Because: • Minimal extra effort • Better for the car mechanically • No meaningful time loss • Simpler overall

The only time driving makes more sense

Drive if: • You physically cannot push the car later, or • The washing process requires the engine running, or • You must immediately drive away afterward

troyvit•3m ago
If I asked this question to a person, their response would probably be to follow up with some questions about my car or else my state of mind. For instance they'd ask, "Is the car you want to wash already at the car wash?" Or they'd ask, "How do you plan to wash your car if you don't take it with you?"

LLMs, even the ones who got the answer right, like Kimi-2.5 Thinking, didn't ask any follow-up questions.
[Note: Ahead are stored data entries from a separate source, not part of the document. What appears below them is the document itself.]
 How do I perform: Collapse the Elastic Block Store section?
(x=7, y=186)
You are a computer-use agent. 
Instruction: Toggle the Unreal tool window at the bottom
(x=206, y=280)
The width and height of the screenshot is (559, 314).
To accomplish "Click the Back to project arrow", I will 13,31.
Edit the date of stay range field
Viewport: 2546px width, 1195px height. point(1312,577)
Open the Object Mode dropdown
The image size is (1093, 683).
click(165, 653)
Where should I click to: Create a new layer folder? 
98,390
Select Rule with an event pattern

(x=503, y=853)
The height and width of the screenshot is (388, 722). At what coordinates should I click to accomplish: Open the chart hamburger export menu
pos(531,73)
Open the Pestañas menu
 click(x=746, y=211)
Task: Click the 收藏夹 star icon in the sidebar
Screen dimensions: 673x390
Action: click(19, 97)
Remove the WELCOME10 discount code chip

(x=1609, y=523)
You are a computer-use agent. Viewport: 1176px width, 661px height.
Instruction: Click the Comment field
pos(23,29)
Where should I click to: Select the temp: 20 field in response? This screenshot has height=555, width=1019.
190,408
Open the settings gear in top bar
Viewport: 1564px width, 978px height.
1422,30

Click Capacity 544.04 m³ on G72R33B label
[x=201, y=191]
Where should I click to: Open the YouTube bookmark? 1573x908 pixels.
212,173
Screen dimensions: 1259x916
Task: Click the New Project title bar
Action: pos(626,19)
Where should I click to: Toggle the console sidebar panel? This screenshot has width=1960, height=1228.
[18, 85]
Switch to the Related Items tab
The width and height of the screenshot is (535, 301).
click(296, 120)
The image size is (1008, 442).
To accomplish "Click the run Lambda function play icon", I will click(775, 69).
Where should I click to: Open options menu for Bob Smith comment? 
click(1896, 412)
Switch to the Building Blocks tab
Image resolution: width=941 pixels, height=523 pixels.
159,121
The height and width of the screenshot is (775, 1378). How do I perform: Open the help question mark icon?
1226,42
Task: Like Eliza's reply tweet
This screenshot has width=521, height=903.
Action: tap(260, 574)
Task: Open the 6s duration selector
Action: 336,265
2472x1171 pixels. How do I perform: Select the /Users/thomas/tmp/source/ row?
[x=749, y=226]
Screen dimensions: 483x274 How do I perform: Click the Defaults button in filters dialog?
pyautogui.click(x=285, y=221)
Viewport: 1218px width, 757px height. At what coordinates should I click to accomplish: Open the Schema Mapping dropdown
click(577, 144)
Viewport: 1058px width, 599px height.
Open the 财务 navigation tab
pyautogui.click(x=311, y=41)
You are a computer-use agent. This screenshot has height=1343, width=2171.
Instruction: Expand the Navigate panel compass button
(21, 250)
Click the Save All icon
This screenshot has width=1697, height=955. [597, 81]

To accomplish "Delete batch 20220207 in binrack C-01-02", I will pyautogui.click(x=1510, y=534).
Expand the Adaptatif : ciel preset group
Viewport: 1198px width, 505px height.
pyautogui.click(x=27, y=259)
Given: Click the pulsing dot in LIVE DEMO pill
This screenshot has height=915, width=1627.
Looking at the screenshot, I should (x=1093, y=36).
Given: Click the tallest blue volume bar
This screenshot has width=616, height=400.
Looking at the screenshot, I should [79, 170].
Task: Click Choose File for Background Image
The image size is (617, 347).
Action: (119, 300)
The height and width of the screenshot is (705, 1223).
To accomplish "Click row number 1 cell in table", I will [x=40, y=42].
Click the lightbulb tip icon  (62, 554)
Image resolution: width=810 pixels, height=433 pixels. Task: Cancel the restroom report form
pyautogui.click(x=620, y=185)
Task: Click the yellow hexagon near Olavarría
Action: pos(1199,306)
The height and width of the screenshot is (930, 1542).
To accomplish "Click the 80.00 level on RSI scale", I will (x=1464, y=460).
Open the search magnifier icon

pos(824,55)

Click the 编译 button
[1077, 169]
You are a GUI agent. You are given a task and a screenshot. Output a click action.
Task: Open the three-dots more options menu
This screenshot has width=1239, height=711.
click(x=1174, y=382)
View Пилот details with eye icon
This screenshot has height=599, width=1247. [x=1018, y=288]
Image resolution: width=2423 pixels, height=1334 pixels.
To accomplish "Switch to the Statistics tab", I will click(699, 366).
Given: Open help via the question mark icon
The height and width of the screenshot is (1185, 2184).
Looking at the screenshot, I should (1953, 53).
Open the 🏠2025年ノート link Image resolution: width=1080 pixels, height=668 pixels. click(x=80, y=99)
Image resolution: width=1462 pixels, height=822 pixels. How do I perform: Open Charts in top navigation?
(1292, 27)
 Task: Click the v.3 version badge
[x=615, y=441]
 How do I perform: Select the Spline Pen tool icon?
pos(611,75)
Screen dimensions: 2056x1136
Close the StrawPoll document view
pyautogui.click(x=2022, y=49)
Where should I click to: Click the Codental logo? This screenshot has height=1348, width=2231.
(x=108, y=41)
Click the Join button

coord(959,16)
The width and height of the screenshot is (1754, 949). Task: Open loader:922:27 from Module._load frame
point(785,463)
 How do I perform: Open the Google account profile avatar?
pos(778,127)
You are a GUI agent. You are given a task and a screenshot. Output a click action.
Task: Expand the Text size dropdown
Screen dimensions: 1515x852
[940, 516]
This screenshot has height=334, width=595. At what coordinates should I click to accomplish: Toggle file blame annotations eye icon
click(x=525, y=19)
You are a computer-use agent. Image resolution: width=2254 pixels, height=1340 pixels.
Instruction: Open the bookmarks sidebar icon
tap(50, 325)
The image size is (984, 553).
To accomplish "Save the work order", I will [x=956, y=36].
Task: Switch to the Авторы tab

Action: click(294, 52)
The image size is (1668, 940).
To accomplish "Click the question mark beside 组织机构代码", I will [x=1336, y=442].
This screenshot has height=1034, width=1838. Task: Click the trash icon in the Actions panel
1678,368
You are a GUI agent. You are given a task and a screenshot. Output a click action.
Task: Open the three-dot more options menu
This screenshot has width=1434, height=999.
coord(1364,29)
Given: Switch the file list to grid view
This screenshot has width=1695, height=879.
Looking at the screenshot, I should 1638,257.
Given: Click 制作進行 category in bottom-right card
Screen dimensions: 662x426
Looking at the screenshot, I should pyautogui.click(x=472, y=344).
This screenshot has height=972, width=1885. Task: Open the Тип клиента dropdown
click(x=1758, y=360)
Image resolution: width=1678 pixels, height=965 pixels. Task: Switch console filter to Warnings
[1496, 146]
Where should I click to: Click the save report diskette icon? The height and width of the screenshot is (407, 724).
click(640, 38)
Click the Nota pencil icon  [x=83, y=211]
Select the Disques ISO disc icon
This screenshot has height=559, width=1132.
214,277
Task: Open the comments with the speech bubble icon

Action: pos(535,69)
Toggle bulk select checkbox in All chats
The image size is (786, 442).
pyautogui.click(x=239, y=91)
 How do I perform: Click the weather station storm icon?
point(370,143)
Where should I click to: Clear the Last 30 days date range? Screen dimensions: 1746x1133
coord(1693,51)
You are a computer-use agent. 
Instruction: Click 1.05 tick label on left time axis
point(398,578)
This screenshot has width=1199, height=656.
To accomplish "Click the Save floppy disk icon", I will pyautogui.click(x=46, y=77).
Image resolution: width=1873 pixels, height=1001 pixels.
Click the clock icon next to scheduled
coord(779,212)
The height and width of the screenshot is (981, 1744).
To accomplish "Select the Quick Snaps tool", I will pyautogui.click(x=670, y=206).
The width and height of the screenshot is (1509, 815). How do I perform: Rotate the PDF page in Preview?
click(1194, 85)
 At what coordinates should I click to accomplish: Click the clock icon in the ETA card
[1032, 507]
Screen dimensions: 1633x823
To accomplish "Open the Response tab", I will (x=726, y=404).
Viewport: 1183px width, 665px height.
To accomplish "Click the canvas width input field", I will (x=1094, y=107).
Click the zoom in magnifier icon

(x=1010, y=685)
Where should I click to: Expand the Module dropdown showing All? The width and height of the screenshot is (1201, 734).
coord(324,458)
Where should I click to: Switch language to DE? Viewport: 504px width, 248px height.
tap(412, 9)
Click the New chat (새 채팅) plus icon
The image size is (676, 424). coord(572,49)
I modified this question with Mistral to this:

I want to wash my car. The car wash is 50 meters away. Should I walk or drive? Ask me any clarifying questions before you answer.

It helped a tiny bit:

1. What are the current weather conditions (e.g., rain, snow, strong winds)?

2. Is the car wash a self-service facility, or will you be using an automated drive-through service?

3. Are there any specific reasons you might prefer walking (e.g., exercise, environmental considerations) or driving (e.g., convenience, time constraints)?

Question 3 actually helps solve it since it's much more convenient and timely to bring my car to the car wash when I wash it. But it never asked me why I was asking a stupid question. So for question 3 I said:

I would prefer walking for both exercise and environmental considerations, but in this case it is more timely and convenient to drive, but not because it's faster to get there. Can you guess why it's better for me to drive in this case?

And Le Chat said:

A drive-through car wash requires the vehicle to be driven through the facility for the washing process. Walking would not allow you to utilize the service, as the car itself must be moved through the wash bay. Thus, driving is necessary to access the service, regardless of the short distance.

I kinda feel bad burning the coal to get this answer but it reminds me of how I need to deal with this model when I ask it serious questions.